> **Data to examine**:
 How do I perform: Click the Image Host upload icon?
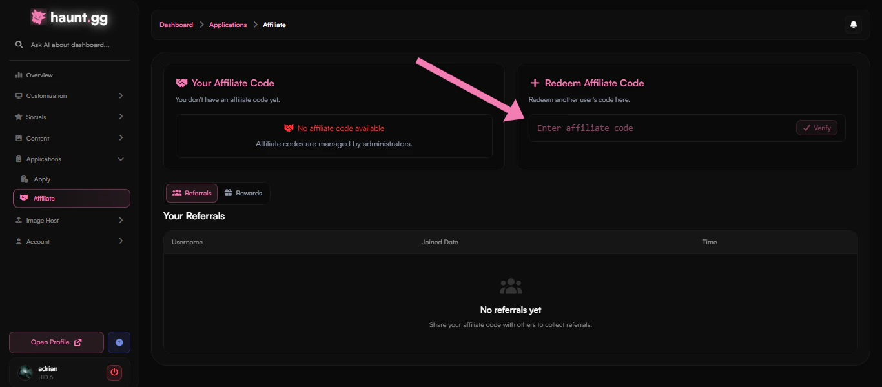coord(19,220)
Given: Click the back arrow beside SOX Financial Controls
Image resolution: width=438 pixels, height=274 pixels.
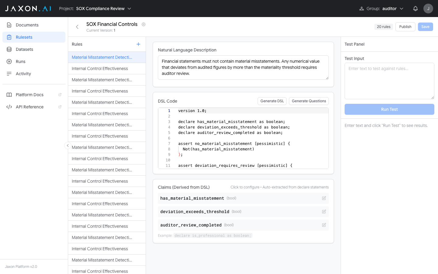Looking at the screenshot, I should pos(77,27).
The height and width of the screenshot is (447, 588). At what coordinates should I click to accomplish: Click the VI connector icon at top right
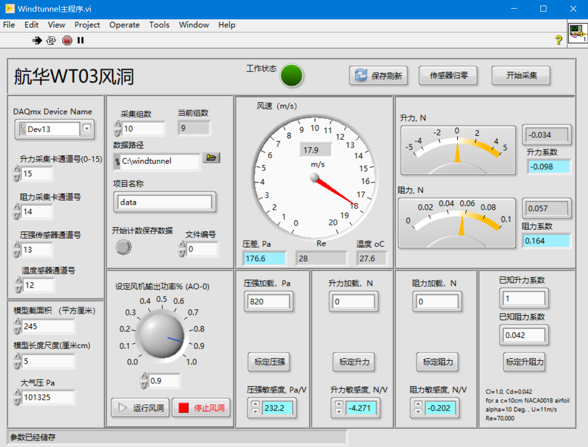(577, 33)
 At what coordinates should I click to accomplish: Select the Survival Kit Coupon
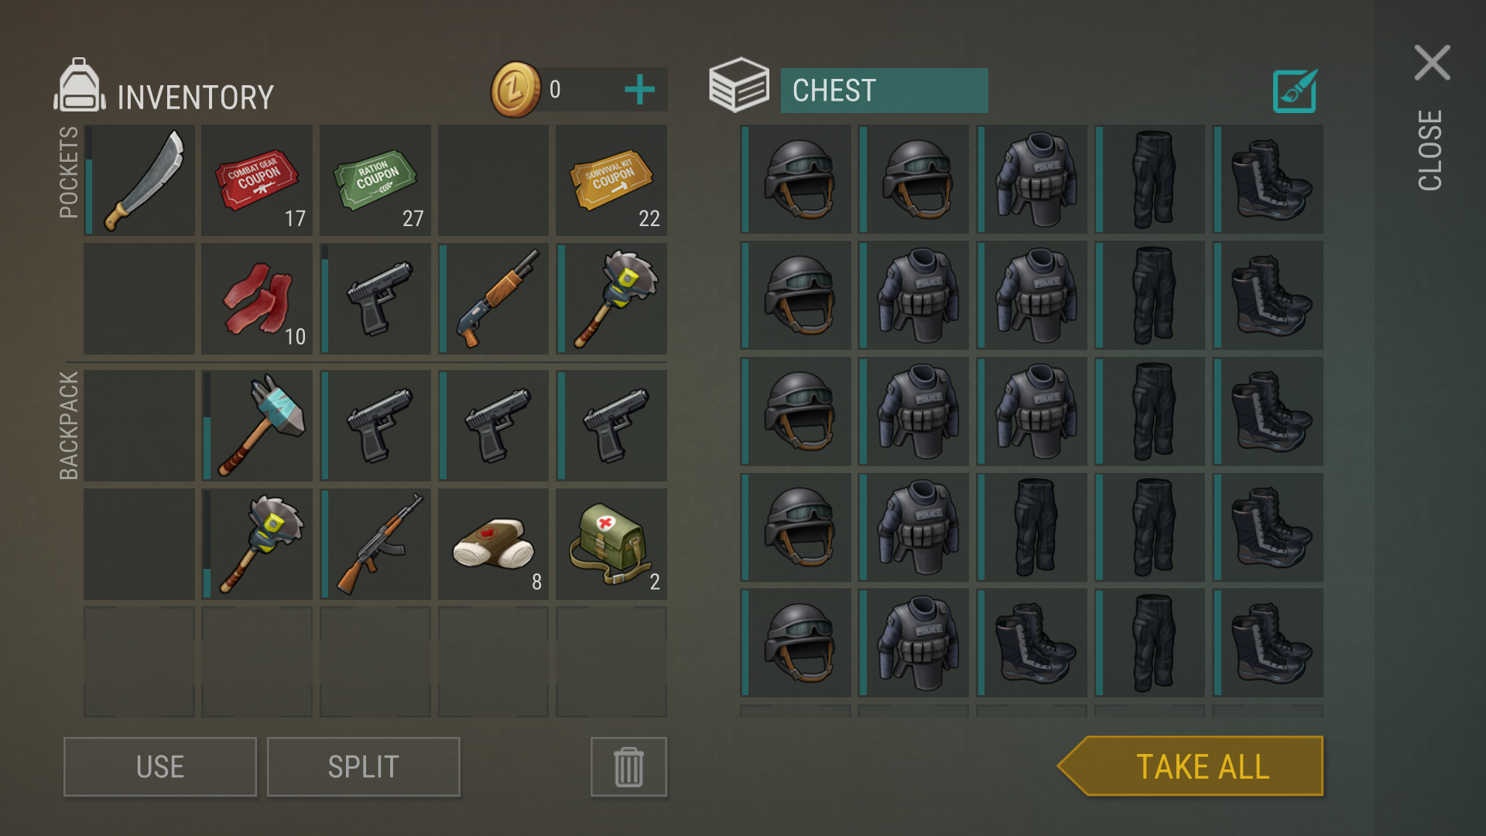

> **What you need to do**: Would you please set down the listing above exactly, minus its images?

> **Answer box**:
 How do I perform: Click the Image Host upload icon?
coord(19,220)
Given: Click the back arrow beside SOX Financial Controls
Image resolution: width=438 pixels, height=274 pixels.
Looking at the screenshot, I should pos(77,27).
The height and width of the screenshot is (447, 588). At what coordinates should I click to accomplish: Click the VI connector icon at top right
(577, 33)
 At what coordinates should I click to accomplish: Select the Survival Kit Coupon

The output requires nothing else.